By Giulio Piovaccari and Gilles Guillaume
MILAN (Reuters) -Carmaker Stellantis is in exclusive talks with BNP Paribas, Credit Agricole and Santander over the reorganisation of its leasing and financing operations in Europe, it said on Friday.
The group plans to create a 50-50 long-term leasing company with Credit Agricole Consumer Finance, and to reorganise its financing activities through exclusive joint ventures with BNP Paribas Personal Finance and Santander Consumer Finance.
The plan marks a further step in Stellantis Chief Executive Carlos Tavares’ strategy to shape the world’s fourth-largest carmaker, which was formed just less than a year ago through the merger of Fiat Chrysler and Peugeot maker PSA.

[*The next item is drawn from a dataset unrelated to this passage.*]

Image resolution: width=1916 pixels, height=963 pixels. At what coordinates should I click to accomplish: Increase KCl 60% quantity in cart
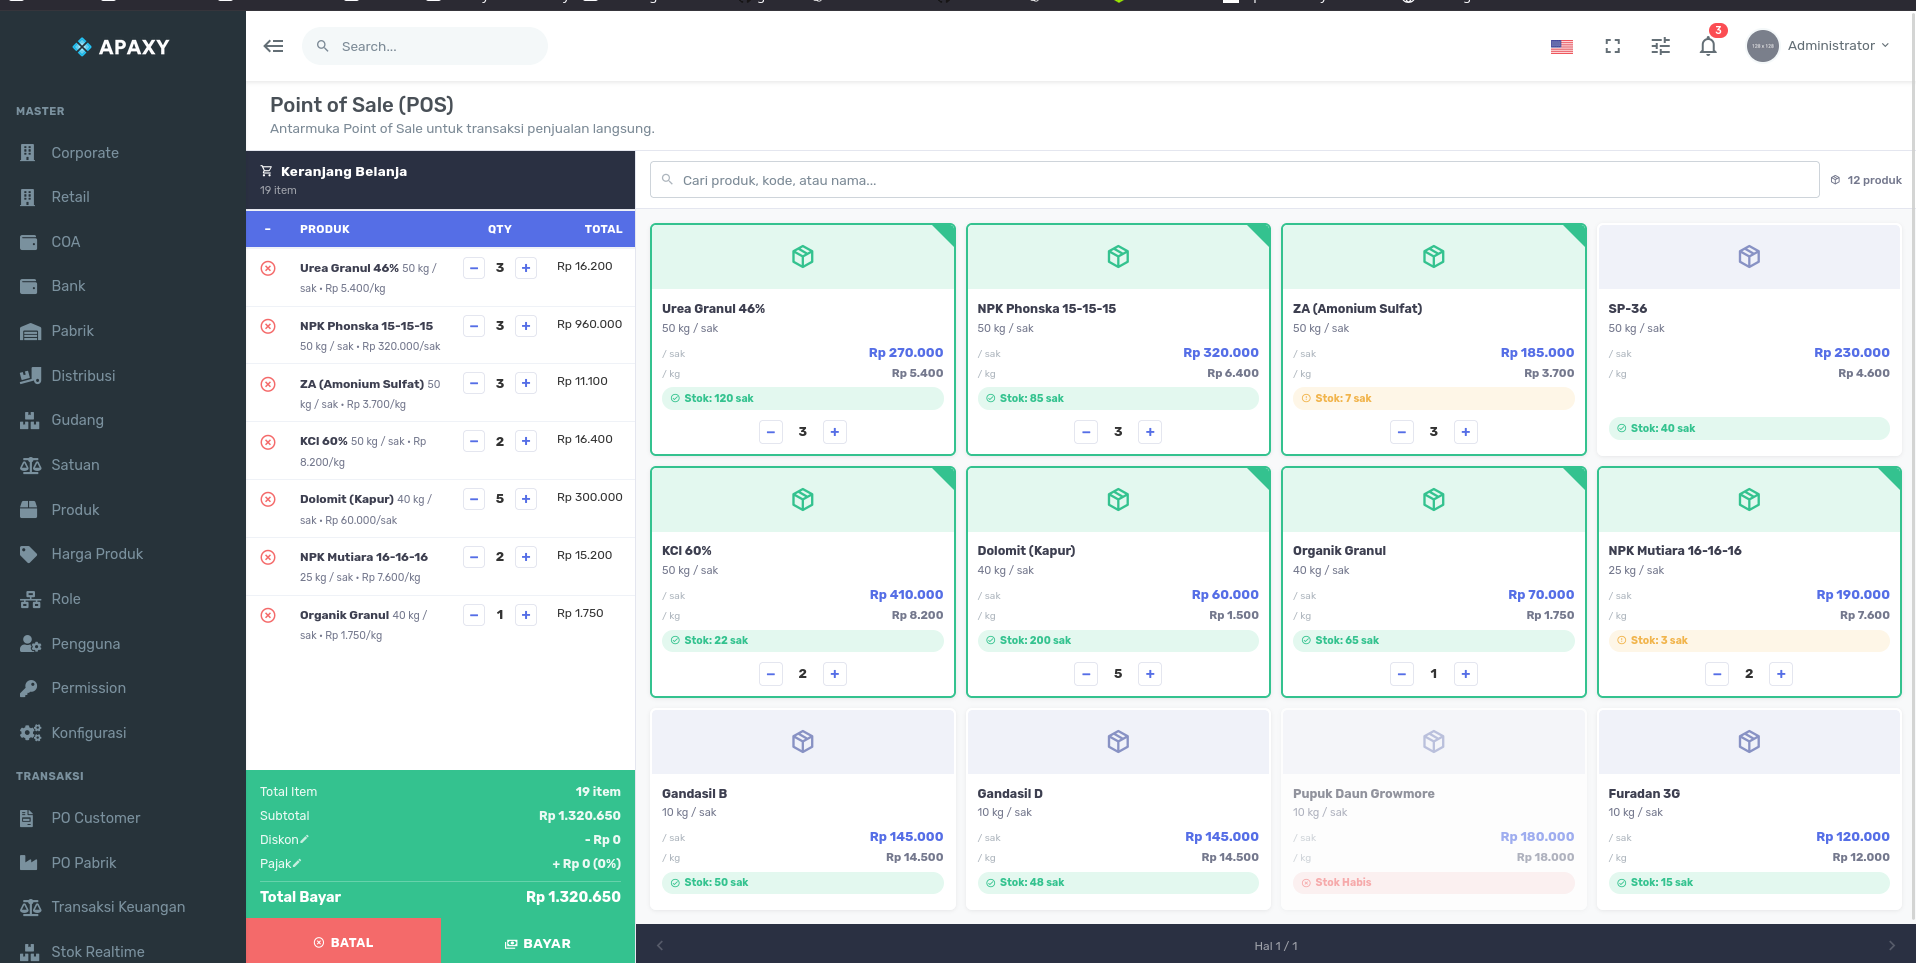[x=526, y=441]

It will allow Stellantis to cut the number of financing and leasing entities it now operates in each European country from five to two.
“This is a strategic move to leverage our financial performance across all European countries,” Tavares said in a statement.
Chief Affiliates Officer Philippe de Rovira said the plan would also allow Stellantis to enhance its position in the European corporate leased vehicle market, where it aims to more than double its fleet by the end of the decade.
“We consider that in this segment, we have a huge opportunity for growth in the coming years,” he said.
Stellantis’ corporate leased vehicle fleet, now at 700,000, is expected to reach one million in 2026, he said.
As part of the plan, Stellantis will operate financing activities through JVs with BNP Paribas Personal Finance in Germany, Austria and the UK, and with Santander Consumer Finance in France, Italy, Spain, Belgium, Poland and the Netherlands.
In Portugal it will work with Santander via a commercial agreement.
It will also sell its 50% stake in Fiat Chrysler’s former financial service arm FCA Bank, including Leasys’ short-term rent business, to Credit Agricole Consumer Finance, which currently owns the other half of the business.
De Rovira said the overhaul of its European financing operation would not impact jobs.
The deals could be signed in the first quarter of next year, and the transactions completed in the first half of 2023, Stellantis added.
Societe Generale is acting as financial adviser to Stellantis.
The European plan comes after Stellantis earlier this year agreed to buy U.S. auto finance provider First Investors Financial Services Group for about $285 million.
It had been the only major automaker operating in the United States without owning a captive auto finance provider.